Protocolo de ataúdes

Pretendo avisar con 6 días de anticipación. Busco recordar hechos trágicos (encarcelados y golpeados) para que no vuelvan a suceder. Tigres estará en casa el domingo próximo. Deseo que haya paz, diversión, independientemente del resultado del partido, y que todos puedan llegar sanos y salvos, a su destino. He aquí la encomienda.

Para que esto suceda, todos los asistentes necesitan memoria y cordura. El sábado 23 de abril hubo bronca campal adentro y afuera del TSM.

La “Casa del dolor ajeno” dejó de funcionar porque hubo mucho dolor propio. No culpemos a la policía; ayudémosle. No señalemos sólo a los visitantes. ¿Quién comenzó; cómo y dónde terminaron? Esto es necesario prevenir y evitar.

La autoridad hace énfasis en los protocolos; lo comprendo. Sin embargo, si esto no se detiene desde hoy, y al ver todos los golpeados (golpeada) de la trifulca, el siguiente paso es tener que desarrollar un protocolo de ataúdes.

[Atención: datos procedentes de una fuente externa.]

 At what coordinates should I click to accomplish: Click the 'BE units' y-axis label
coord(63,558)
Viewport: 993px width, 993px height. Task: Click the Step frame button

Y no exagero.Varios laguneros (una dama) fueron brutalmente golpeados afuera del estadio, sin protección alguna. Unos estuvieron en la cárcel por días. ¿Habrá sido suficiente para modificar conductas? Alguien pudo haber muerto aquel día. Evitemos esto.

Lo que entendí de tan negro evento es suficiente para que no se repita porque hubo violencia desmedida, no bastó con violencia. Entiendo que hoy pueda existir un odio atrapado que buscará escapar para cobrar afrentas.Todos debemos dominar estos instintos brutales para no inscribir nuestros actos en el protocolo de los ataúdes. Sepamos divertirnos.

No me atrevo a escribir que sepamos perdonar porque lo que aconteció, tiene nombre, colores, domicilio, causas, efectos, responsables, heridas, dolores físicos, morales y psicológicos.

Propiciemos la coloquial convivencia alrededor del futbol junto con la policía, echando mano de nuestra buena educación. Cada quien es responsable de sus actos, pasivos o desordenados.

Que el futbol, un gol, la victoria o la derrota, no nos superen a grado de perder salud, dinero, bienestar o libertad. Exhorto a los de aquí y allá, que por encima de todo, a que triunfe la buena voluntad, la razón y la paz.